● **DIRECTIONS**
Each line from the one that has "Task: Open the Dashboard circle icon" through the final line of the listing is to be written out exactly, and no other line is.

● **DATA EXCERPTS**

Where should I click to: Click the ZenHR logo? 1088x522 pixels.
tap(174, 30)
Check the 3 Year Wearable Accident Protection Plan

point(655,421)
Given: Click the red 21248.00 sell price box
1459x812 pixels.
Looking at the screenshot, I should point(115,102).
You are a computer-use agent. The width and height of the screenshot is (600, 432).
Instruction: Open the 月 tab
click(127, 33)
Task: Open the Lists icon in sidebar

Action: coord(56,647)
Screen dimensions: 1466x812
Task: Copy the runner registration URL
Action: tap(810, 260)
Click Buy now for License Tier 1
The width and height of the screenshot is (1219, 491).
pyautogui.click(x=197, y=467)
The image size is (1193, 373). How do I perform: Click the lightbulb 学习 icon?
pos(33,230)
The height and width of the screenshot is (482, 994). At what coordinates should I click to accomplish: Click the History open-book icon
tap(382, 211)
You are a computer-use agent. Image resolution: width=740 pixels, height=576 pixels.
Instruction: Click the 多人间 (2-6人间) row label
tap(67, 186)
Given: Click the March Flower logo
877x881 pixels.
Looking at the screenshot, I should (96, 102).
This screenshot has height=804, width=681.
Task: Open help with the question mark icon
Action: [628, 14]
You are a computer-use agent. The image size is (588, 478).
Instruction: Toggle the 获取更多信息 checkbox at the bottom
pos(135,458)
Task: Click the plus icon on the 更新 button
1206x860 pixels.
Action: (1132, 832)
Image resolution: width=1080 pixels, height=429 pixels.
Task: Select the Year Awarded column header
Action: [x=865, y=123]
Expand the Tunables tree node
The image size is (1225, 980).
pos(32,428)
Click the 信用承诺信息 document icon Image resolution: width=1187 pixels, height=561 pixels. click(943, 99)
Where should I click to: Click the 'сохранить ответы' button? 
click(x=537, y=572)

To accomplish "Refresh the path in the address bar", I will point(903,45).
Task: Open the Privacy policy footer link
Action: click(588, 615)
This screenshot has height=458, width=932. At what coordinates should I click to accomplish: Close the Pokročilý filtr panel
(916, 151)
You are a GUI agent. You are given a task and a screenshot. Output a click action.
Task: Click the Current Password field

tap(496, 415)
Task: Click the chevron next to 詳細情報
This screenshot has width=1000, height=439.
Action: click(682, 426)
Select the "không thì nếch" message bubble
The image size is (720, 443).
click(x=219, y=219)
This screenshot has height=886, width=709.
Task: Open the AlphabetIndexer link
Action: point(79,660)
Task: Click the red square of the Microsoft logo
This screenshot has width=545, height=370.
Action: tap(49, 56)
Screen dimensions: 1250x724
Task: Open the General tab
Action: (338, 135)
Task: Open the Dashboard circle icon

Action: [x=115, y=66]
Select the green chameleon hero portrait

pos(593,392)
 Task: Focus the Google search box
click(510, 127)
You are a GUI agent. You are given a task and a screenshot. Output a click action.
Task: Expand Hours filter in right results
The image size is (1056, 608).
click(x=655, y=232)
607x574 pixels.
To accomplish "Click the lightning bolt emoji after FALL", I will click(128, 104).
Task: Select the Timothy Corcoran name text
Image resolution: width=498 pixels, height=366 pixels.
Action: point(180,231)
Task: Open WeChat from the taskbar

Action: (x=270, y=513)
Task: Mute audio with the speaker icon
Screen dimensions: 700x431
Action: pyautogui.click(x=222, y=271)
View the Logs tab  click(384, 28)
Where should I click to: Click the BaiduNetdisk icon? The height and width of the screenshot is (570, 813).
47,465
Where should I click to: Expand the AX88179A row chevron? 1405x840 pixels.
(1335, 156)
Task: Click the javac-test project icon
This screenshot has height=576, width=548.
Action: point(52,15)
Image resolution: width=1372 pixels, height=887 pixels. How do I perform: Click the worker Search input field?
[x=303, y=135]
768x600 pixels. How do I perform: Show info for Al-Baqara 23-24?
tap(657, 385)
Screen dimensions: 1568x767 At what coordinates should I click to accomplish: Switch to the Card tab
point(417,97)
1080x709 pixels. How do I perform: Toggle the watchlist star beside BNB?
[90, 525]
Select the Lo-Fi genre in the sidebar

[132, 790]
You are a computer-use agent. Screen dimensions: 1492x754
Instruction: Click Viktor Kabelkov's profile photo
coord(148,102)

● **ANSWER SECTION**
Task: Open the Dashboard circle icon

Action: [x=115, y=66]
Select the green chameleon hero portrait

pos(593,392)
 Task: Focus the Google search box
click(510, 127)
You are a GUI agent. You are given a task and a screenshot. Output a click action.
Task: Expand Hours filter in right results
The image size is (1056, 608).
click(x=655, y=232)
607x574 pixels.
To accomplish "Click the lightning bolt emoji after FALL", I will click(128, 104).
Task: Select the Timothy Corcoran name text
Image resolution: width=498 pixels, height=366 pixels.
Action: point(180,231)
Task: Open WeChat from the taskbar

Action: (x=270, y=513)
Task: Mute audio with the speaker icon
Screen dimensions: 700x431
Action: pyautogui.click(x=222, y=271)
View the Logs tab  click(384, 28)
Where should I click to: Click the BaiduNetdisk icon? The height and width of the screenshot is (570, 813).
47,465
Where should I click to: Expand the AX88179A row chevron? 1405x840 pixels.
(1335, 156)
Task: Click the javac-test project icon
This screenshot has height=576, width=548.
Action: point(52,15)
Image resolution: width=1372 pixels, height=887 pixels. How do I perform: Click the worker Search input field?
[x=303, y=135]
768x600 pixels. How do I perform: Show info for Al-Baqara 23-24?
tap(657, 385)
Screen dimensions: 1568x767 At what coordinates should I click to accomplish: Switch to the Card tab
point(417,97)
1080x709 pixels. How do I perform: Toggle the watchlist star beside BNB?
[90, 525]
Select the Lo-Fi genre in the sidebar

[132, 790]
You are a computer-use agent. Screen dimensions: 1492x754
Instruction: Click Viktor Kabelkov's profile photo
coord(148,102)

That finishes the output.